_Task description_: Gather every line below that contains the word "under", and copy each one in full.

----- Data extract

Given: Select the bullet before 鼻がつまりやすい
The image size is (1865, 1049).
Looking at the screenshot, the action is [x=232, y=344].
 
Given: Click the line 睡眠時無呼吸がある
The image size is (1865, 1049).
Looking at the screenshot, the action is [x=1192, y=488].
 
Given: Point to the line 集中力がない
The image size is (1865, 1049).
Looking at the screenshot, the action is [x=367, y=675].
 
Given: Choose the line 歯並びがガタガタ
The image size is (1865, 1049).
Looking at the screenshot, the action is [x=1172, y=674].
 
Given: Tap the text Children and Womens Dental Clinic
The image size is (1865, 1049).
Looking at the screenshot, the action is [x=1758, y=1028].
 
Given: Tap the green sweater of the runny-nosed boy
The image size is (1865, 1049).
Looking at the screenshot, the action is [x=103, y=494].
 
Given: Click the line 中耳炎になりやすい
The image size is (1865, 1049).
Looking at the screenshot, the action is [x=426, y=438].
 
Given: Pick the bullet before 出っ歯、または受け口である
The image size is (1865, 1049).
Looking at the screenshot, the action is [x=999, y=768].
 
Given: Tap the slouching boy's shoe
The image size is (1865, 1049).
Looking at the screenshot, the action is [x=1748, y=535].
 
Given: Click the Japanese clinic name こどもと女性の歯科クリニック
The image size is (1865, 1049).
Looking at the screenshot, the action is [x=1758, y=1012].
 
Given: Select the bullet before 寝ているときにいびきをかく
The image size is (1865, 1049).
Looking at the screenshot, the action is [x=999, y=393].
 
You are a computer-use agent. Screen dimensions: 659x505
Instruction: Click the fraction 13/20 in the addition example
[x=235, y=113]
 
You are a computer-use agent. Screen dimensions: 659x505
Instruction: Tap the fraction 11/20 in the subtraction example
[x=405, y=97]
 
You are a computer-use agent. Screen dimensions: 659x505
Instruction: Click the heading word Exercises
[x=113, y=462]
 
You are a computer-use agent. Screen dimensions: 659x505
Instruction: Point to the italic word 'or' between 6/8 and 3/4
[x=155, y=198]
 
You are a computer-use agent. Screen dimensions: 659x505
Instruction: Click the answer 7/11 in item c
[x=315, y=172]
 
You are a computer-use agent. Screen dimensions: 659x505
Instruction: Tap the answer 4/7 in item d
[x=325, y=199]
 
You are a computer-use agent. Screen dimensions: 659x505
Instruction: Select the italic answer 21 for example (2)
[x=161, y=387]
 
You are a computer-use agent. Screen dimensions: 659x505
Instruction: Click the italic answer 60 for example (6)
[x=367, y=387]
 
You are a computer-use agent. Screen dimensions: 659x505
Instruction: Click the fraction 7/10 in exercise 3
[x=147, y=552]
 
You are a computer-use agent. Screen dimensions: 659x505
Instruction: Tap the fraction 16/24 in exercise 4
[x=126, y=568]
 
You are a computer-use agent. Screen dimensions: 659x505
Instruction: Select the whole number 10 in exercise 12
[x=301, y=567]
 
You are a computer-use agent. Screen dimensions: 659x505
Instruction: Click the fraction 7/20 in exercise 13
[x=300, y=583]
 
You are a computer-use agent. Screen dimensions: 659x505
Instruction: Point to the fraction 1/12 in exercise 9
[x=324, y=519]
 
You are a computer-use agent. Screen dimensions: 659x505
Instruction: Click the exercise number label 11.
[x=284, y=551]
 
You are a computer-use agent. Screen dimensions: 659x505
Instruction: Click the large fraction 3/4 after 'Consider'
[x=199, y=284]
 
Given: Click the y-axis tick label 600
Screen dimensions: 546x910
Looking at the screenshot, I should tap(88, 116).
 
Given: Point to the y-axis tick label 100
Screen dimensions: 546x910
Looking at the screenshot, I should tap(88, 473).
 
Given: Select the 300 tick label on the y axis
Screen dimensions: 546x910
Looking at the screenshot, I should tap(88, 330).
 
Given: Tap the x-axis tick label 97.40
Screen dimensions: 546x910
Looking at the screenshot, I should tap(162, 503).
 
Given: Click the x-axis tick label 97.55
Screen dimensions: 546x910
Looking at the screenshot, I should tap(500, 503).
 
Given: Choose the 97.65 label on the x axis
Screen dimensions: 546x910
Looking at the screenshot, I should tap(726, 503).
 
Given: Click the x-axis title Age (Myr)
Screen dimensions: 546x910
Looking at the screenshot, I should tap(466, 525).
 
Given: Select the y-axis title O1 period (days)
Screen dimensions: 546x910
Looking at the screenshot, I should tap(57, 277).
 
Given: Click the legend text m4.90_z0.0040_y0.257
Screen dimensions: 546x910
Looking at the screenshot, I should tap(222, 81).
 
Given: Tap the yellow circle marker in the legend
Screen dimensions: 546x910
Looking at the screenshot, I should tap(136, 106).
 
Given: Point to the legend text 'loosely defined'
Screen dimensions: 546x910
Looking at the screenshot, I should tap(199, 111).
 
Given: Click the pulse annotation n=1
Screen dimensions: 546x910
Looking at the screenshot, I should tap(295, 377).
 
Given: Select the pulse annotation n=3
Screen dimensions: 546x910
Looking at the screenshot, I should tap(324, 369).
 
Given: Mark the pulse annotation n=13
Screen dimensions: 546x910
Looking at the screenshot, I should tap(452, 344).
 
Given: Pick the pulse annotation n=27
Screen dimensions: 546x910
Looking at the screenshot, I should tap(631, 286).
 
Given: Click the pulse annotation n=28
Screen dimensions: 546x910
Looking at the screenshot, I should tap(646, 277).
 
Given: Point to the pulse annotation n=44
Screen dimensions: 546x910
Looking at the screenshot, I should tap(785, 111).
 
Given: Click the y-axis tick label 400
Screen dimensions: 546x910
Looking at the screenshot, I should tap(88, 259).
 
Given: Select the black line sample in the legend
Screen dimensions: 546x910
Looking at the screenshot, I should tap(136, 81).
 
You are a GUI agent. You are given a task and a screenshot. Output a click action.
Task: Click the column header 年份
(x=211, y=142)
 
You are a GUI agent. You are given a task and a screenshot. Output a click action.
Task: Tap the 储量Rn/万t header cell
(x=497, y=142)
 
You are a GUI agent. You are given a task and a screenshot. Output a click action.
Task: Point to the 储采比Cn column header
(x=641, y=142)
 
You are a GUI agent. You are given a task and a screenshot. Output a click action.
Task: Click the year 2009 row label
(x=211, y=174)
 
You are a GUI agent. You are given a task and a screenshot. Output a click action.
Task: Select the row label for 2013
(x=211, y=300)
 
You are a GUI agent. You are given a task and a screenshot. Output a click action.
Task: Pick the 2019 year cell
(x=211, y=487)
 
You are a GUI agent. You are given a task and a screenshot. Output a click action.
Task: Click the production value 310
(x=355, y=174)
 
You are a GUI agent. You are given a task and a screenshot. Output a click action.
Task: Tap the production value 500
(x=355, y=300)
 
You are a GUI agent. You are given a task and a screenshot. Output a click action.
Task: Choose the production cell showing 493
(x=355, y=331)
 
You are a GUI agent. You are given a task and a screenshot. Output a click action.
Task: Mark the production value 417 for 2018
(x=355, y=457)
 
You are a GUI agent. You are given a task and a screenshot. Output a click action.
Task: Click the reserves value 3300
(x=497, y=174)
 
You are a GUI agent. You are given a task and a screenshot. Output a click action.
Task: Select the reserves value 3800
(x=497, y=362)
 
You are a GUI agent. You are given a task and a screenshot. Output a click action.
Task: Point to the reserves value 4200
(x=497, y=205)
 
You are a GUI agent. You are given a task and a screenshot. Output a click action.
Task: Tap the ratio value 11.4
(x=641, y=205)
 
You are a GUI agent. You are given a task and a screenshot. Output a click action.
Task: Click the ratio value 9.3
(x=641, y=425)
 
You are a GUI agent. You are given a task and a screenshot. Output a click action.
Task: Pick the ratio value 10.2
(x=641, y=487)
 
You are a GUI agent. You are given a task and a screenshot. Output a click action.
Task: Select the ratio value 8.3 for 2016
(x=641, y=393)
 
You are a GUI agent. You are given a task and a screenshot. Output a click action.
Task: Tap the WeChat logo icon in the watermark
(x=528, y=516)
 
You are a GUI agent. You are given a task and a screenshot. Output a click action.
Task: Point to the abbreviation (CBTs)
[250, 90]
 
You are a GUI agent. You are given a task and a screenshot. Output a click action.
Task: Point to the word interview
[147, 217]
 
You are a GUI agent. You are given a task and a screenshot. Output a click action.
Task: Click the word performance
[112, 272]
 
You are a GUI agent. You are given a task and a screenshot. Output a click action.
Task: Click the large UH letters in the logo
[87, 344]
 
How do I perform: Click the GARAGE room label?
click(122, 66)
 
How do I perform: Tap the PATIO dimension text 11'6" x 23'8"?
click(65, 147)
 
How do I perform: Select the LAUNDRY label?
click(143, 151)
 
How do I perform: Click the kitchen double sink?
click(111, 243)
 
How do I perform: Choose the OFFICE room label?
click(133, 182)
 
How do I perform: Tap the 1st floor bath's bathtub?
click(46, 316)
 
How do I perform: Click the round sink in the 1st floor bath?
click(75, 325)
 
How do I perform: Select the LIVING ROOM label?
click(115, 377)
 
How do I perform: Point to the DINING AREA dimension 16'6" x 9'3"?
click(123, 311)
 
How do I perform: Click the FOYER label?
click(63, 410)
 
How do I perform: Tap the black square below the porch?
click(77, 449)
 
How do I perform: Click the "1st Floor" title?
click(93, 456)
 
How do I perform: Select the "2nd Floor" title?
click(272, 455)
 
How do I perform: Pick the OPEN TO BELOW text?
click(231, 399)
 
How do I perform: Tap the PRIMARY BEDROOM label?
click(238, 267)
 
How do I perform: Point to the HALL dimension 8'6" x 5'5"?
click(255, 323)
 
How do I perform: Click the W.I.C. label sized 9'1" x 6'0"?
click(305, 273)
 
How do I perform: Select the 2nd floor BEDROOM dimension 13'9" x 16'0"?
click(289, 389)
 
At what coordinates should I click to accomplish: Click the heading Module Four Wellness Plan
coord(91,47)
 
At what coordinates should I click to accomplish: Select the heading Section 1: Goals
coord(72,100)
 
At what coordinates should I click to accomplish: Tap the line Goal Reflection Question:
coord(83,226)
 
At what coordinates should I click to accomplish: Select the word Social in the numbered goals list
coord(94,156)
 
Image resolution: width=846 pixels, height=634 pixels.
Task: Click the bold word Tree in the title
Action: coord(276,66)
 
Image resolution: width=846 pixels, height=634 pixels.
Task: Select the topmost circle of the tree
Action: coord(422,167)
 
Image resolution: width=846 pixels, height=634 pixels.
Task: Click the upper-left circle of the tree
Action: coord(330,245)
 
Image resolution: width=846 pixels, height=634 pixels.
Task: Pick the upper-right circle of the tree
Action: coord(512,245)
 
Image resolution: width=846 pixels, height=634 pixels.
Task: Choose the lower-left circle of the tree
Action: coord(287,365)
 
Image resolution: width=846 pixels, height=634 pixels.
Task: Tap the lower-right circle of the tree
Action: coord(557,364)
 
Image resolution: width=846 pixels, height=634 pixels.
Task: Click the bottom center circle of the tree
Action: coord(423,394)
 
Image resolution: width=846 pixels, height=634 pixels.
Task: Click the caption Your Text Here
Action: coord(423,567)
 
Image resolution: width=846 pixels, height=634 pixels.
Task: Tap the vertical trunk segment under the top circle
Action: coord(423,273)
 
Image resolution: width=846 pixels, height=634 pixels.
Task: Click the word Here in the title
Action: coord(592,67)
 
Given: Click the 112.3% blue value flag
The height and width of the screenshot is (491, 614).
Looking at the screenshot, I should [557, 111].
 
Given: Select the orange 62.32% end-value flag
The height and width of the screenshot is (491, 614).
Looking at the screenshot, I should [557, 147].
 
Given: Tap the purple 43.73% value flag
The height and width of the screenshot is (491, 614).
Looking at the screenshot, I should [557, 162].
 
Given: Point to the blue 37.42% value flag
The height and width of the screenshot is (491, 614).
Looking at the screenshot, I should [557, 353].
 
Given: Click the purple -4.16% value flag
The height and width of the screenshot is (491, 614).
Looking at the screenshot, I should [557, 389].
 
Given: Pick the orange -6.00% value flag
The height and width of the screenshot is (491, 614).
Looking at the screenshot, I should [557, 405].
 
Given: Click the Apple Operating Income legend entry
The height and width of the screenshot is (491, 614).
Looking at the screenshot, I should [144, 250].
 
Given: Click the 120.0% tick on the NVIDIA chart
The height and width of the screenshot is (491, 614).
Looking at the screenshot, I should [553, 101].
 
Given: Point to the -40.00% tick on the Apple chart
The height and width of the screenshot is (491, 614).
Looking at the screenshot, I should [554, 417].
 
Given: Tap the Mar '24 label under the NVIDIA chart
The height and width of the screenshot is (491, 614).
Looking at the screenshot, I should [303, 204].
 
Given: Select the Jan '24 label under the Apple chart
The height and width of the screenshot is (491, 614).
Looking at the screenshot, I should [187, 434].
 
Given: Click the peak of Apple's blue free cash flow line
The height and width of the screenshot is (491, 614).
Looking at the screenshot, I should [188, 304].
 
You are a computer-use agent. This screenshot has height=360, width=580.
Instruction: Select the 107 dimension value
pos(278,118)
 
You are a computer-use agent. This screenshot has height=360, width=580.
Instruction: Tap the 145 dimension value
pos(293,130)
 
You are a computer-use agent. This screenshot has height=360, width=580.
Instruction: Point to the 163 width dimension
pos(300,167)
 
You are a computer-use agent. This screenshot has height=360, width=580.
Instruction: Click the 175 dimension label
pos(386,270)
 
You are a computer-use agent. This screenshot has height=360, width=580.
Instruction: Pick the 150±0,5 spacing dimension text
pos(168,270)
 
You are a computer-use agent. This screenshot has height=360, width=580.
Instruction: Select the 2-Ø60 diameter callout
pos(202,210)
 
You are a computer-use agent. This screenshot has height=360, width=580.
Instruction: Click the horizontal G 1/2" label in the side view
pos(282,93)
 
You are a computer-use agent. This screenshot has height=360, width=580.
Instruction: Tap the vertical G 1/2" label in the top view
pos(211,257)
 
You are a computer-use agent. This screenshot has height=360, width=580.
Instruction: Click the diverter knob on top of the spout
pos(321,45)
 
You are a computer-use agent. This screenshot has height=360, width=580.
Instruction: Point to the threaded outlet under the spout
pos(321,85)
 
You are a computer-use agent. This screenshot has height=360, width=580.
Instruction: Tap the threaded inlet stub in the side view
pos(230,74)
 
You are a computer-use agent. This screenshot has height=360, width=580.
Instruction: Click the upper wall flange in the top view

----------

_Exercise solution_:
Task: Tap the vertical trunk segment under the top circle
Given: Tap the Mar '24 label under the NVIDIA chart
Given: Select the Jan '24 label under the Apple chart
Instruction: Point to the threaded outlet under the spout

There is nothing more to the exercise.